I admit, as an unmarried young woman in her twenties, this topic does not directly affect me, but I can assume it is affecting my parents in some way now, and will affect me 20 or 30 years down the line. I am pretty sure that if you had re-told the woman's perspective again, it wouldn't have been very memorable for me. But the man's perspective basically broke my heart. It is something I had never considered and I hope it will stay with me in the future.

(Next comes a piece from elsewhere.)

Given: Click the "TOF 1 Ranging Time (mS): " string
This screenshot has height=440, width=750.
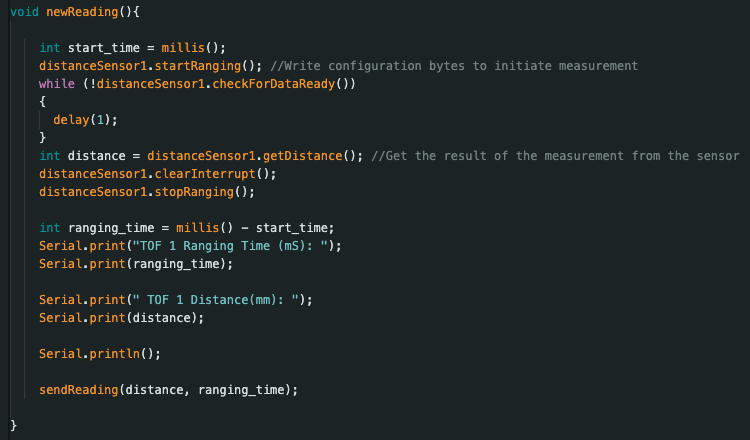Looking at the screenshot, I should pos(230,246).
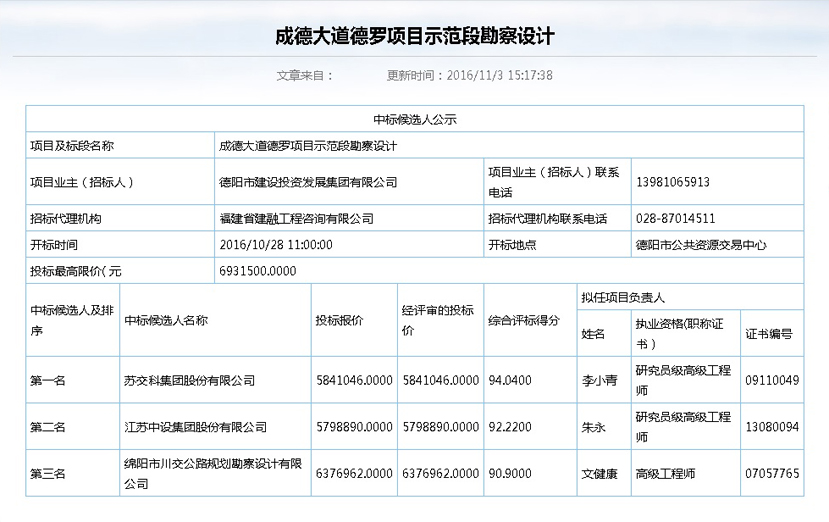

One more thought just occurred to me. I don't know if your husband has a blog, but if he did and his audience were mostly men, I think he would make a point to share the woman's perspective and encourage men to be patient and loving toward their wives whose bodies and emotions are going through significant and often physically exhausting changes. Wives could benefit from being reminded of their husbands struggles and perspectives because it removes the wives from their own self-focus. Ditto for the husbands being reminded of their wive's perspectives and experiences.
This is such a needed topic .. and you have handled it beautifully with what you have shared; great comments. I am fresh on the other side of menopause and for about two years, I was in such a funk healthwise. Feeling extremely tired, achy bones, just plain OLD. HRT was not an option I wanted to deal with. God designed this 'stage' of life and we need to embrace it .. hot flashes and all. There are some natural herbs that help lessen the flashes. But, besides not wanting to participate in intimacy for a spell (due to the above mentioned funk), eating a super healthy diet including fresh milk, fresh garden veggies, eliminating ALL processed foods, making good soups from homemade stock (beef, chicken) had a ripple effect and gave me back my 'spring'. Eliminating sugar has also helped. I think that if good nutrition is a lifelong habit, one could sail through menopause with greater ease. You hear so much now-a-days in the news and magazines about this topic. I once asked my mother-in-law if she had problems going through this phase of life and she barely remembered it. From observing my mom and a friend on HRT, I have seen how using it may alleviate the symptoms for a time,but your body becomes used to the hormone and craves it .. leaving you dependent. When both of these women were finally weened off HRT, they once again had the (now delayed menopausal) symptoms. One even got breast cancer.
This is a sad situation and seems like it would be harder to reverse course the longer it continues. I do wonder, though, if sex was ever an enjoyable experience for the wife? After a lifetime of no sex, to give up on it after only 3 years.... has the husband considered whether he was successfully satisfying her?
Excellent Carol... It shouldn't stop any wife who is committed to doing things God's ways. Just the blankets come off the bed a lot more when the hot flashes hit.
She may also be depressed. Depression is hardly a sin. She needs to see her doctor.
I just had my ovaries removed and my depression is back in full swing. My doctor has said this is because my body is not used to the hormonal shift. I'm trying several different things to avoid medication or artificial hormones.

When you are depressed you feel as though your body is outside itself. It's not always a "black cloud" and sleeping all day. Sometimes it is a tense almost anger that causes physical pain.
This poor woman and man should go to the doctor together.